# [SUPPLIED RECORDS]

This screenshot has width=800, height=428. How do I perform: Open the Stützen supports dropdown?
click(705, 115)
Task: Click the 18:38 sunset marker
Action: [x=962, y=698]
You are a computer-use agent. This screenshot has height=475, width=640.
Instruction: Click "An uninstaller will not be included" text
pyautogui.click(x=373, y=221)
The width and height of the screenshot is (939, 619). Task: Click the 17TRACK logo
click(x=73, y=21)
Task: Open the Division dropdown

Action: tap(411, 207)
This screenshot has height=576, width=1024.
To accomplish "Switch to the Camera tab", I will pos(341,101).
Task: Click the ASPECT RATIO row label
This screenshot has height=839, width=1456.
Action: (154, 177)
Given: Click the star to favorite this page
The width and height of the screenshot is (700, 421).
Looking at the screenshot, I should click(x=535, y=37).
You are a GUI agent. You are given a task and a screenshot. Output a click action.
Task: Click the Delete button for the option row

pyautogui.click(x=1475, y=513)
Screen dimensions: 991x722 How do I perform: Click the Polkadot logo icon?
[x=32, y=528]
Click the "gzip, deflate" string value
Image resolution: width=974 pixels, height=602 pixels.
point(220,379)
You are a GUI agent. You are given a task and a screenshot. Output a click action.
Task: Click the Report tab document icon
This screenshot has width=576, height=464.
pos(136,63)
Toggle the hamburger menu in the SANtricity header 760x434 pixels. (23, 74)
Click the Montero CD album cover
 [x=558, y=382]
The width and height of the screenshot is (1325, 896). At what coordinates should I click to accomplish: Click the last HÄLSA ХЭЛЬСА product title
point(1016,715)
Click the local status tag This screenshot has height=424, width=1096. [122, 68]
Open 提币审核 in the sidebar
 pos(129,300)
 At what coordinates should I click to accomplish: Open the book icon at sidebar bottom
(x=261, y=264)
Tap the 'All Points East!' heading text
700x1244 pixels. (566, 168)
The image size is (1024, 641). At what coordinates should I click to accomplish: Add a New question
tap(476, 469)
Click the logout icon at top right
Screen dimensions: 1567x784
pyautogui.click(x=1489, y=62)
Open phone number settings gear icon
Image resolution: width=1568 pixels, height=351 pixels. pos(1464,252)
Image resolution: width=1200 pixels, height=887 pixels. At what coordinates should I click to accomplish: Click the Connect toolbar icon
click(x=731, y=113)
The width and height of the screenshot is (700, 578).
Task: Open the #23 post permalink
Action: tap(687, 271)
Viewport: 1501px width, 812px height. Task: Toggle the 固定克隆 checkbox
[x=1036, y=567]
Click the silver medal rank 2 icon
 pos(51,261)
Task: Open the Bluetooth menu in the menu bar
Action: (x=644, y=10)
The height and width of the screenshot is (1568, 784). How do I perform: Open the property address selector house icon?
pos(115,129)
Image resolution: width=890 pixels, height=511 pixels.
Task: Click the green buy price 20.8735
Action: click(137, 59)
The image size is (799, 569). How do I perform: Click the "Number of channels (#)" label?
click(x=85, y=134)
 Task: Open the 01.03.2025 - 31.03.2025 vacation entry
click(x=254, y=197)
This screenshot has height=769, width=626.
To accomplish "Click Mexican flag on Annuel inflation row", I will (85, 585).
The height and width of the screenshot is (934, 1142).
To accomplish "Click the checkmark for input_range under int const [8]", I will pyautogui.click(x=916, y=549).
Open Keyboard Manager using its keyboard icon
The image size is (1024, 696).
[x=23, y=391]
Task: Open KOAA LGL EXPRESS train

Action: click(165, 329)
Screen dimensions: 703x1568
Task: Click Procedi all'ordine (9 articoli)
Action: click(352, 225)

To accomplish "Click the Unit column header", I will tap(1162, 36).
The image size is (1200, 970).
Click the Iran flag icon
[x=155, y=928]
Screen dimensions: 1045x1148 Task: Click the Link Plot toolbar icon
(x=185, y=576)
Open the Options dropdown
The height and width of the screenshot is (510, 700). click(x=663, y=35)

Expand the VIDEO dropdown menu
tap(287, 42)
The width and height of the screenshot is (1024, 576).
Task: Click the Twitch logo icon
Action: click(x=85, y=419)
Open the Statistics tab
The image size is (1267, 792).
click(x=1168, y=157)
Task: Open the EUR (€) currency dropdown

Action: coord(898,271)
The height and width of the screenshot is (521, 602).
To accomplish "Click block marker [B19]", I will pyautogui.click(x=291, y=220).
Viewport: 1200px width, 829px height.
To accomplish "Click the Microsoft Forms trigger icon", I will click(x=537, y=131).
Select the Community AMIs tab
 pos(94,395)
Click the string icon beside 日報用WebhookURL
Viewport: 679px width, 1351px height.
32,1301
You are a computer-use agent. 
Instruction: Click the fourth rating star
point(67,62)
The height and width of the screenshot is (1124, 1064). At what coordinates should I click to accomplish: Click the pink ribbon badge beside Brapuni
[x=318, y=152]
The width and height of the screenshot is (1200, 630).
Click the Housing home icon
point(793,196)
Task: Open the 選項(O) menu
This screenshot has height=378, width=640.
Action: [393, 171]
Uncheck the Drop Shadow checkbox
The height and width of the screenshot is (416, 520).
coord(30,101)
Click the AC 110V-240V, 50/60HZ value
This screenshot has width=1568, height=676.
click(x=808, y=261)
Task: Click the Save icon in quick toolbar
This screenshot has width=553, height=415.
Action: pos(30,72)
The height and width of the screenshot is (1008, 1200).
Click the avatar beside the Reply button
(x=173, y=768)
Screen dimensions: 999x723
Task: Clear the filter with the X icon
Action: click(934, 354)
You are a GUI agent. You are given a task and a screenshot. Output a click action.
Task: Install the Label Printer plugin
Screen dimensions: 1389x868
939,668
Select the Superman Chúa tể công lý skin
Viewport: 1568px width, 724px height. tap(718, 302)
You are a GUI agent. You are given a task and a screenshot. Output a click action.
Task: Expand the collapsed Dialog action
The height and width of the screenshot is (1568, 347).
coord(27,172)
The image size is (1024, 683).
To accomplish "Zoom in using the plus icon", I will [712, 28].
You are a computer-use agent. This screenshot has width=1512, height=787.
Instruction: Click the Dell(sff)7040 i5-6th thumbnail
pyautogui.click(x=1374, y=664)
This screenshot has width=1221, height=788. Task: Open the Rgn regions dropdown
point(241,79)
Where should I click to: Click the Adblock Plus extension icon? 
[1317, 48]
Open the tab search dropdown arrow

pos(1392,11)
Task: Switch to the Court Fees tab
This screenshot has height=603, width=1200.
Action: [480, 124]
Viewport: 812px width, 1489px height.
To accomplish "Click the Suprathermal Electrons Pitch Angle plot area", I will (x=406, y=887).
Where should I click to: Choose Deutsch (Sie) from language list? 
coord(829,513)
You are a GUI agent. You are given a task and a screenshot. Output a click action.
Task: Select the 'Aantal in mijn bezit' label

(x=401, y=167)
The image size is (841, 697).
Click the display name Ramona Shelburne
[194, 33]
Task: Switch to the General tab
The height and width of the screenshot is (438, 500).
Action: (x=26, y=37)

# [REQUIREMENT]
Collect the lines of the records that include the string "header".

# [RESPONSE TO THIS TASK]
Toggle the hamburger menu in the SANtricity header 760x434 pixels. (23, 74)
To accomplish "Click the Unit column header", I will tap(1162, 36).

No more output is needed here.